Im Berufsleben geht es oft nicht anders, ein Muffelkopp wird seinem Gegenüber keine Freude bereiten und schon ist der Auftrag dahin. Gleiche ich mein Äußeres dem starren Grinsen der Mona Lisa an, wobei meine Vollgesichtsbehaarung, auch Vollbart genannt, dem etwas hinderlich wäre, so wird ein jeder mich vielleicht in den Bereich der rosa Fraktion einordnen wollen.


Nein, der oder das bin ich nicht und wenn ich das schon mal erkannt habe, kann alles nur besser werden.
Wie wäre es denn, wenn ich mich einfach so gebe, wie ich bin, mal lieb und nett, mal launisch und ein wenig böse, mal gelangweilt und phlegmatisch, eben von allem etwas, so wie der Eintopf, den ich besonders liebe, oder das Leipziger Allerlei.

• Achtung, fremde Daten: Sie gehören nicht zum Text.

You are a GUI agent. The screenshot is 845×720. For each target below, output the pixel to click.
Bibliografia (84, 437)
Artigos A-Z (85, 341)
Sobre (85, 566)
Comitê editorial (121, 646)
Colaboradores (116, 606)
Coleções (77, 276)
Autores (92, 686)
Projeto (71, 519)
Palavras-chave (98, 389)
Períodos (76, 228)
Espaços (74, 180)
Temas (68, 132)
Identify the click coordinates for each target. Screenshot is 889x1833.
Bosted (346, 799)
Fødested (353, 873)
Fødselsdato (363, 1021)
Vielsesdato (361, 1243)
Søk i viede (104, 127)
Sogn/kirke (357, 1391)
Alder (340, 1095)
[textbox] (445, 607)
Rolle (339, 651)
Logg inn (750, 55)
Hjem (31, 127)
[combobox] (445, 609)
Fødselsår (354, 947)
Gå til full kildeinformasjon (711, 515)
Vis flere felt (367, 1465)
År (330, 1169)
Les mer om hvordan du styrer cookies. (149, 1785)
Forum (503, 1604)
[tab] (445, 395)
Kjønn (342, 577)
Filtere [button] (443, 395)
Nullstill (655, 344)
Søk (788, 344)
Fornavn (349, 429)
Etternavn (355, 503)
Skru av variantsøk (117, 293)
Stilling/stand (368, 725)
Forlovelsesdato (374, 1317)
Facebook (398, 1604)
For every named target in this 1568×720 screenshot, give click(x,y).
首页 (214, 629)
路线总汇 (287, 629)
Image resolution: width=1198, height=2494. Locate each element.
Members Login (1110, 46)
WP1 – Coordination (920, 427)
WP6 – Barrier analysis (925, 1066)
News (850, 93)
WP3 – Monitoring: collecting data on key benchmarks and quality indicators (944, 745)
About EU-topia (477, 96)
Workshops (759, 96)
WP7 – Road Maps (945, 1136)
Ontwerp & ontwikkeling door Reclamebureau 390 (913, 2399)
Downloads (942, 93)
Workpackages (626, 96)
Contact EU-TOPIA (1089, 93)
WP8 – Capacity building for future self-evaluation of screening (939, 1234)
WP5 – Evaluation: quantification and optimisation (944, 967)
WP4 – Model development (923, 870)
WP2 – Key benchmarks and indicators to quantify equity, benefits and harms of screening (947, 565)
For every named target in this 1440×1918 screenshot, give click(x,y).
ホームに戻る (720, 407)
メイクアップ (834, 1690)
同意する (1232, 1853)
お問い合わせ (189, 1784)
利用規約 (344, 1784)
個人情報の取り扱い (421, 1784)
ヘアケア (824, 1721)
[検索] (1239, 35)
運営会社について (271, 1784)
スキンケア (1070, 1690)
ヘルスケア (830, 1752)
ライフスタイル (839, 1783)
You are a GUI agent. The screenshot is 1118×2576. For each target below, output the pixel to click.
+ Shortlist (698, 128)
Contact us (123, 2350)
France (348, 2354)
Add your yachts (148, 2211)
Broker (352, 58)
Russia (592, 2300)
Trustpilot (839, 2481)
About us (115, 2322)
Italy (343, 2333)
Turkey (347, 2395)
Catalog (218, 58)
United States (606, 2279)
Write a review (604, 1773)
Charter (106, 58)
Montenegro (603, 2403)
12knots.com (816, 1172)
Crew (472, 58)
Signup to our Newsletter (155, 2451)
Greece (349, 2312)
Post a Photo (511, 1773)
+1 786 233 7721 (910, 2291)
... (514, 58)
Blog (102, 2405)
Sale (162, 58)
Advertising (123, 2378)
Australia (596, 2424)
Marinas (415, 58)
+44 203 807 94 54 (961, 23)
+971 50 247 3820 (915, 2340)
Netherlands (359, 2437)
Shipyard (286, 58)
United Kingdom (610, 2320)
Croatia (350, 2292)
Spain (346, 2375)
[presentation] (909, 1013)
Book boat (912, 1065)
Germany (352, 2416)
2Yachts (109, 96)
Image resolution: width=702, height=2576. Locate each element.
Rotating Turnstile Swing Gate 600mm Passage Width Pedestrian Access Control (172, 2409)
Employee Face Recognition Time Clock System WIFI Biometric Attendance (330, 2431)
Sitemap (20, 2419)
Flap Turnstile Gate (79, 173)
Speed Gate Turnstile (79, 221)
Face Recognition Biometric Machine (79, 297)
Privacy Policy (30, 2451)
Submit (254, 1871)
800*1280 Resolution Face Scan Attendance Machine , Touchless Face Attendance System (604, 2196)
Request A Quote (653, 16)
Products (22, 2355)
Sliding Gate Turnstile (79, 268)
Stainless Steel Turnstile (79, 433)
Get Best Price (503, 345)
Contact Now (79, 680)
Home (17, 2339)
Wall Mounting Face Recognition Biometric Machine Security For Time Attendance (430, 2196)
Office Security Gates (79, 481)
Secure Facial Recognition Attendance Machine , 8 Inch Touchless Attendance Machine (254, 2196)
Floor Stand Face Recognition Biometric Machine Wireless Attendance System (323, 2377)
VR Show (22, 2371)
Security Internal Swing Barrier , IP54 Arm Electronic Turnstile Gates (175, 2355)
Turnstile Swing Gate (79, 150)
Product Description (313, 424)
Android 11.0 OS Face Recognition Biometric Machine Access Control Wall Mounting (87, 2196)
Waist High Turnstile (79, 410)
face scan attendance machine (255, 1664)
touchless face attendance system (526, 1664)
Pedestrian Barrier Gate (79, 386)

Jetzt sind die verschiedenen Facetten eines Eintopfes gegenüber denen eines Menschen immer noch überschaubar, Gott sei Dank.
Das heißt dann aber, man sollte sich schon auf die eigene Vielfalt einlassen. Und wenn das Gegenüber positiv überrascht werden kann dadurch, dass sich unerwartete Reaktionen zeigen, dann hat man als Mensch seinen Auftrag erfüllt.


Jetzt gibt es Möglichkeiten der Kommunikation, die einen Gesichtsausdruck nicht brauchen, nicht einmal die verbale Variante ist im Spiel.
Das Ganze beschränkt sich auf die lapidare Aneinanderreihung mehr oder weniger wohlgeformter Sätze.


Richtig, wir sind im Forum, nicht im Forum Romanum, sondern im Forum der Eitelkeiten und Empfindlichkeiten, dem Forum der Besserwisser oder Belehrenden, dem Forum der Verzweifelten und Suchenden, dem Forum der Wichtigtuer und Arroganten, aber und das ist der wichtigste Teil der Truppe, dem Forum der Freundlichen und Netten, der Liberalen und Demokraten, der Diplomaten und Freunde, dem PFF eben.


Allen gemein ist eines, die Liebe zu einem Auto, dem Porsche. Grund genug, sich auf diese Tatsache zu besinnen, freundlich aufzutreten, andere Meinungen zu akzeptieren, sich selbst als einen Teil vom Ganzen zu sehen, seine persönlichen Entscheidungen bezüglich des Besitzes eines bestimmten Porsche anderen nicht ständig aufzudrängen, konstruktive Kritik zu üben, auch einmal verzeihen können und nicht immer glauben, dass die eigene Sichtweise immer die richtige ist.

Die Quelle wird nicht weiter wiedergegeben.